REINFORCE on CartPole-v0 | Chan`s Jupyter
REINFORCE on CartPole-v0 | Chan`s Jupyter
In this post, We will take a hands-on-lab of Monte Carlo Policy Gradient (also known as REINFORCE) on openAI gym CartPole-v0 environment. This is the coding exercise from udacity Deep Reinforcement Learning Nanodegree.
Nice writeup! I've copied some of this code down to try to reproduce the results but it doesnt seem to be learning very well like you have shown here. I have minimally modified the code, though some things were edited since it was throwing errors... maybe because gym has had updates since.
Hi, Thanks for the comment. Yes, this example is based on legacy version of OpenAI Gym. I plan to migrate this notebook into new webpage(kcsgoodboy.github.io), with package update.
Thanks for the interest.
Most welcome, thanks for revisiting such a old project.
The code in the attached collab notebook actually worked well. So i was super confused how i was getting different results.
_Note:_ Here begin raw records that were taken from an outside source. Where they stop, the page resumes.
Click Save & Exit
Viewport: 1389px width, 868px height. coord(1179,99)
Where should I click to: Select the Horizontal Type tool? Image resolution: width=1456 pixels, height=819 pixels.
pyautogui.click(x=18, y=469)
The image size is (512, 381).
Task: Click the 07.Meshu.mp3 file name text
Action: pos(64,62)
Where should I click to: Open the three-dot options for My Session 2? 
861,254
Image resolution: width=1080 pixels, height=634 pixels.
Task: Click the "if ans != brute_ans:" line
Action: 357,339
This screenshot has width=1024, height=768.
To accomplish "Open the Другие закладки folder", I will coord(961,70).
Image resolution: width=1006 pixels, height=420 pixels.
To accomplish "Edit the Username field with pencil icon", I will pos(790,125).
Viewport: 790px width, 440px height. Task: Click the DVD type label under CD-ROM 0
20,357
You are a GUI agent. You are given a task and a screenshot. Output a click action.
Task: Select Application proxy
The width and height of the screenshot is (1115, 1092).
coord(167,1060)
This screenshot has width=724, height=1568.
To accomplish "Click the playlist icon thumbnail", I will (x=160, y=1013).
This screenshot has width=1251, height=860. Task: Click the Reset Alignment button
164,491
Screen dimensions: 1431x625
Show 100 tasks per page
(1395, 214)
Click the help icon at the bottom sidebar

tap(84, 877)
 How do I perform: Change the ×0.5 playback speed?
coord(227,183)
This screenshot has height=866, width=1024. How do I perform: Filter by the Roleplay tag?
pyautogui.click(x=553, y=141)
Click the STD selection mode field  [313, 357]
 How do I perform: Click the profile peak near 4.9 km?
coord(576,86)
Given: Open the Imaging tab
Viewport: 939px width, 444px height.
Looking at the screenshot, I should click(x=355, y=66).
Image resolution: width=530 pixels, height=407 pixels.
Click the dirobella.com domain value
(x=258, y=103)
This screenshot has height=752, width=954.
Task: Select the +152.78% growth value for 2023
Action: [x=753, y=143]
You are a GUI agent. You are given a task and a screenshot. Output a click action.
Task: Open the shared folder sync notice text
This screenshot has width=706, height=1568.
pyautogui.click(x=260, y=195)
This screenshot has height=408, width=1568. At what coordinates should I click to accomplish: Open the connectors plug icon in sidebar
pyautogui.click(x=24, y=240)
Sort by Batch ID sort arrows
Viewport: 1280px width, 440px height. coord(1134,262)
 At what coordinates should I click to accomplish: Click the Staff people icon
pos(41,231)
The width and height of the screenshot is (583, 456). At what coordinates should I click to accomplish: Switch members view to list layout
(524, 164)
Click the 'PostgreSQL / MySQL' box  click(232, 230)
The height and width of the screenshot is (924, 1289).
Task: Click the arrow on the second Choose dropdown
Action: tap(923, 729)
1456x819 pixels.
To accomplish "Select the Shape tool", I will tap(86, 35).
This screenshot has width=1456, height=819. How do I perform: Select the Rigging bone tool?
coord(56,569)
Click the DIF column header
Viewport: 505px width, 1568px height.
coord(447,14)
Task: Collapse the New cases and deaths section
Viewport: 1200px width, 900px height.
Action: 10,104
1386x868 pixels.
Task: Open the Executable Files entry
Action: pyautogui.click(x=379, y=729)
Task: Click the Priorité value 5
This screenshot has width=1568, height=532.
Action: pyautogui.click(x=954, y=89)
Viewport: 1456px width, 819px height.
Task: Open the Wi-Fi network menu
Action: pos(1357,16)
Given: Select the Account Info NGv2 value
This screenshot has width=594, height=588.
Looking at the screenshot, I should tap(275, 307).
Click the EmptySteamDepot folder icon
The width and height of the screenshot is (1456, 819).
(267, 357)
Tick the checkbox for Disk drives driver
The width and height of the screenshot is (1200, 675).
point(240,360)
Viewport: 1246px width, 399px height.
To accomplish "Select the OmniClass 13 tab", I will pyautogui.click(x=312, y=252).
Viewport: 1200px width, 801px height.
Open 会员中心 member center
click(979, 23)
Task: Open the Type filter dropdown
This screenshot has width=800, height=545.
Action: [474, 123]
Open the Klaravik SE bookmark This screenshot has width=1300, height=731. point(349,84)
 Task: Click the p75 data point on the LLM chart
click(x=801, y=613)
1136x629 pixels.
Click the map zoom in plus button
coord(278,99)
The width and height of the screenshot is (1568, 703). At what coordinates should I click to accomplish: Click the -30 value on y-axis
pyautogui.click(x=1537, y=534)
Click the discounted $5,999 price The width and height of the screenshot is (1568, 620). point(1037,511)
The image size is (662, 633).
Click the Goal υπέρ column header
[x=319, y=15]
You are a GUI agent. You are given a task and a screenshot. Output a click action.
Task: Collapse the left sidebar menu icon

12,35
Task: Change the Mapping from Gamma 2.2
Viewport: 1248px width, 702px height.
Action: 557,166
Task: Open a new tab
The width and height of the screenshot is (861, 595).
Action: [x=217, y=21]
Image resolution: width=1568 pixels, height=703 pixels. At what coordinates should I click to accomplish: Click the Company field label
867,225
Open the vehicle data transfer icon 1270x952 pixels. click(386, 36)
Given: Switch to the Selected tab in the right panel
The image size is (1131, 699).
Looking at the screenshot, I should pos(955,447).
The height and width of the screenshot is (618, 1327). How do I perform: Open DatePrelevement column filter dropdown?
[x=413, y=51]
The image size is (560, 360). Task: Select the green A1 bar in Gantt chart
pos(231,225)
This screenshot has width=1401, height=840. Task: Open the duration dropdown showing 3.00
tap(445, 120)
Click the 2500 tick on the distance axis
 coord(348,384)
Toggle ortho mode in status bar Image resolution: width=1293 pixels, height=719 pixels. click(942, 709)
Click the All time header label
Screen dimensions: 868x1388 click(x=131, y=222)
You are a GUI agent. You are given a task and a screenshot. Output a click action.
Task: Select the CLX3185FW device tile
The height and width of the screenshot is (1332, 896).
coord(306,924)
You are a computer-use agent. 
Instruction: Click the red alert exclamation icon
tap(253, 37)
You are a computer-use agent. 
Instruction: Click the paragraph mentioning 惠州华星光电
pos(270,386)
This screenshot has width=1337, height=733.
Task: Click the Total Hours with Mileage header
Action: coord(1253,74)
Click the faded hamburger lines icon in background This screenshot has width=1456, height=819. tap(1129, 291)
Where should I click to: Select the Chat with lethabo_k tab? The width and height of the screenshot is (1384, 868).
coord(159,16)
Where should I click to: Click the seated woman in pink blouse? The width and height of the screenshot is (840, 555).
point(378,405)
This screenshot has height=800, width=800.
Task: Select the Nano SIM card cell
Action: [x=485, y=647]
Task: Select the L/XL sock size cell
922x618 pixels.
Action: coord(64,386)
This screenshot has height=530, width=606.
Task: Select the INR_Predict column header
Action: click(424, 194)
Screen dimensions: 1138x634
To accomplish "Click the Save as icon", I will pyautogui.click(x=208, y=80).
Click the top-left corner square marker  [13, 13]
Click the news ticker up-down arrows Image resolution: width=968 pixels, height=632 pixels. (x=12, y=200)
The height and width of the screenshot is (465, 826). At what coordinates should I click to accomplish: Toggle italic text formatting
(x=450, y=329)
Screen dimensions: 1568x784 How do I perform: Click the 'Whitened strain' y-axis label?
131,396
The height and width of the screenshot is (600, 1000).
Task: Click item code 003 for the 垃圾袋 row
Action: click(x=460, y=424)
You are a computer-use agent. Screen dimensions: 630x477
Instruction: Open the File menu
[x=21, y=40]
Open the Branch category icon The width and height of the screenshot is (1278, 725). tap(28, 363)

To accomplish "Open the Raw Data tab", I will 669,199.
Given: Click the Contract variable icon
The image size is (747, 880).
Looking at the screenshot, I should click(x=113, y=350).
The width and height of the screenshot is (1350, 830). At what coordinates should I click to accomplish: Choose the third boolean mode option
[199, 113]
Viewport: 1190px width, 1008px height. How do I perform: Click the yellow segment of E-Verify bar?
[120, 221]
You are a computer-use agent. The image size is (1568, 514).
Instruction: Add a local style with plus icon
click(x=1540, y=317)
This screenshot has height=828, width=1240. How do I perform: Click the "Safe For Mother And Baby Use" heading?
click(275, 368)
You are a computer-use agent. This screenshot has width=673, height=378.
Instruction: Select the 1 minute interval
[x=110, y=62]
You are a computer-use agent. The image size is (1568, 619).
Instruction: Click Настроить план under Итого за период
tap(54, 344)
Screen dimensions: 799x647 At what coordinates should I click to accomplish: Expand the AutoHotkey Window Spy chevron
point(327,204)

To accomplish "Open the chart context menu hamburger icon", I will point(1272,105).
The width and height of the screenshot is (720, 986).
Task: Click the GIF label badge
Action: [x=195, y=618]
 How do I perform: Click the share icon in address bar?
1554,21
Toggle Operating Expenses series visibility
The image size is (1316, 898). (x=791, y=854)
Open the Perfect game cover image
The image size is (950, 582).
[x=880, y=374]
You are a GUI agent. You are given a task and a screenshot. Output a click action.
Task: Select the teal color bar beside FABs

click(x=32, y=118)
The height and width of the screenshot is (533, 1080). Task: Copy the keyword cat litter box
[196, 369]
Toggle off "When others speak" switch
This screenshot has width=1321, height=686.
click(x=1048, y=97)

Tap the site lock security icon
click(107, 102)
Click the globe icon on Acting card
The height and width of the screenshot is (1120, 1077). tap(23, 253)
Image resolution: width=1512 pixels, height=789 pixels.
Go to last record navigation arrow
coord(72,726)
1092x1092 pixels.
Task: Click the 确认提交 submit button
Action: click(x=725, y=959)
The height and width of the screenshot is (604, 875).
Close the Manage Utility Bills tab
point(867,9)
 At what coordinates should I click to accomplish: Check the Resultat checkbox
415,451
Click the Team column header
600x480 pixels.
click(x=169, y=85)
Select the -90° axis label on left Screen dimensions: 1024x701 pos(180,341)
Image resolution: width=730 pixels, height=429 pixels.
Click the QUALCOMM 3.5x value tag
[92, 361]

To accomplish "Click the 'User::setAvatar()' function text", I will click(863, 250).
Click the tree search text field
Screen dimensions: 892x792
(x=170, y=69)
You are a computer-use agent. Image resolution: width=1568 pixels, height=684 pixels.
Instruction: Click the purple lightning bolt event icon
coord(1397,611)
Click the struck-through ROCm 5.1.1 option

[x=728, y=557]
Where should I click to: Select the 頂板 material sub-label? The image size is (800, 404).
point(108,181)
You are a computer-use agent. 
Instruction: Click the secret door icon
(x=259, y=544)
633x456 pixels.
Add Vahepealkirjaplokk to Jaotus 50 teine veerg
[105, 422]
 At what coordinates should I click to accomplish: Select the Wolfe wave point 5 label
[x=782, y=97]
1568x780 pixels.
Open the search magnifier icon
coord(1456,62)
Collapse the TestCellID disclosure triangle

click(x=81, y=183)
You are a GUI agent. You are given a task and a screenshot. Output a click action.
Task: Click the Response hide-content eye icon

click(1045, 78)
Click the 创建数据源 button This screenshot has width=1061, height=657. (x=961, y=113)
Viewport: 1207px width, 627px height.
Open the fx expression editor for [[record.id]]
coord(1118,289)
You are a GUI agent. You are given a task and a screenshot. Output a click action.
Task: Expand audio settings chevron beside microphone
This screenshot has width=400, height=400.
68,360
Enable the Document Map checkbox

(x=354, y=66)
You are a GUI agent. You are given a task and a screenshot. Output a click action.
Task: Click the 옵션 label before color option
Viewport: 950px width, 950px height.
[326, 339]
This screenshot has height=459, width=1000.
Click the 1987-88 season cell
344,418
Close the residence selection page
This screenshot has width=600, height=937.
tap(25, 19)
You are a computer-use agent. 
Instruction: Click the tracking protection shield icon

Turns out the issue is because I had copied some things wrong, still unsure how that happened. Maybe i was blindly copying chatgpt.
I also rolled back to the same versions of torch and gym used in collab.
- gym 0.26.2 doesnt work
- gym 0.25.2 works
Different note: gymnasium should be back compatible with gym. At least for this example this isnt true. seems like the state return value is a tuple instead of a numpy array in gymnasium which causes issues with how u do the conversion into tensor for the forward pass.